In order to provide further insight into the possible PMBCs alterations in MDS patients additional to those suggested by the 2D electrophoresis data, western blot analysis was performed for the two of identified proteins: fermitin-3 and vinculin. Both the proteins were uniquely identified in the corresponding spots (without coidentified proteins) and they are both involved in particular in cell adhesion and integrin signaling [56, 57]. While vinculin was identified in five different spots with both increasing and decreasing spot normalized volumes (which strongly indicates the presence of posttranslational modifications and the alterations of individual proteoforms), fermitin-3 was observed in one spot only. The results of western blot analysis are shown in Figure 4.

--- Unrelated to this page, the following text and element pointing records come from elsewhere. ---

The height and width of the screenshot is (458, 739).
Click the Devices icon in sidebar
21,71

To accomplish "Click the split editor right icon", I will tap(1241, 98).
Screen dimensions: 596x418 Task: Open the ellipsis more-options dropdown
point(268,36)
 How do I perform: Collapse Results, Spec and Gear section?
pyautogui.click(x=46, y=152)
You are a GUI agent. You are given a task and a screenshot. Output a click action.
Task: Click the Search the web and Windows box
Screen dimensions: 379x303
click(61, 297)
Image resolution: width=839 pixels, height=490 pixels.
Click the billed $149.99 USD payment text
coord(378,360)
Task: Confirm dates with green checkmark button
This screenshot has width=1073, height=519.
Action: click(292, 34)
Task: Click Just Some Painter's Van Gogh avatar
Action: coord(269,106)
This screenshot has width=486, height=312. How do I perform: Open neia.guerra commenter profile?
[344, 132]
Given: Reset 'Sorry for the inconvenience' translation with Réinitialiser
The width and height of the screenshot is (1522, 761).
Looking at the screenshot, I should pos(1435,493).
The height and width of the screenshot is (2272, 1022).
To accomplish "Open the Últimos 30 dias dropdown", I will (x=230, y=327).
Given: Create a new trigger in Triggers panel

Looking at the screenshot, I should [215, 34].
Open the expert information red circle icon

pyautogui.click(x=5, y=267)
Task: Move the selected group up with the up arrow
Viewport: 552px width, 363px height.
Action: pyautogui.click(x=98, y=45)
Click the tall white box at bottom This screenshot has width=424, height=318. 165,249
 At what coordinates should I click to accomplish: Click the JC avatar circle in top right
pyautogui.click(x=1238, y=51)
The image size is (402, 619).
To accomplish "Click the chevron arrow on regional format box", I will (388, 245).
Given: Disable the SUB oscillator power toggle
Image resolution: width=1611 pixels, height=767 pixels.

Figure 4: Western blot analysis of vinculin and fermitin-3 proteins; 1, molecular weight marker (kDa); 2 and 4, pooled control samples; 3 and 5, pooled MDS patient samples.

It is apparent that vinculin is underexpressed in PBMCs of MDS patients when compared to the healthy donor group. Therefore, while the prevalent vinculin form is decreased in MDS there is also a minority of posttranslationally modified forms altered as estimated from 2D electrophoresis and LC-MS/MS data. Vinculin is an actin-binding protein that is involved especially in cell adhesion dynamics and cell migration [56, 58]. Downregulation of vinculin expression could be possibly related to the immune system dysregulation in MDS as vinculin underexpression was described in the study by Kim et al. [56] investigating proteome changes in PBMCs of patients with atopic dermatitis, a chronic inflammatory skin disease. The presence of vinculin posttranslational modifications (as indicated in this work) was also observed in the proteomic study of PBMCs collected from amyotrophic lateral sclerosis (ALS) patients; significantly higher level of vinculin nitration was observed for sporadic ALS patients compared to healthy donors [59].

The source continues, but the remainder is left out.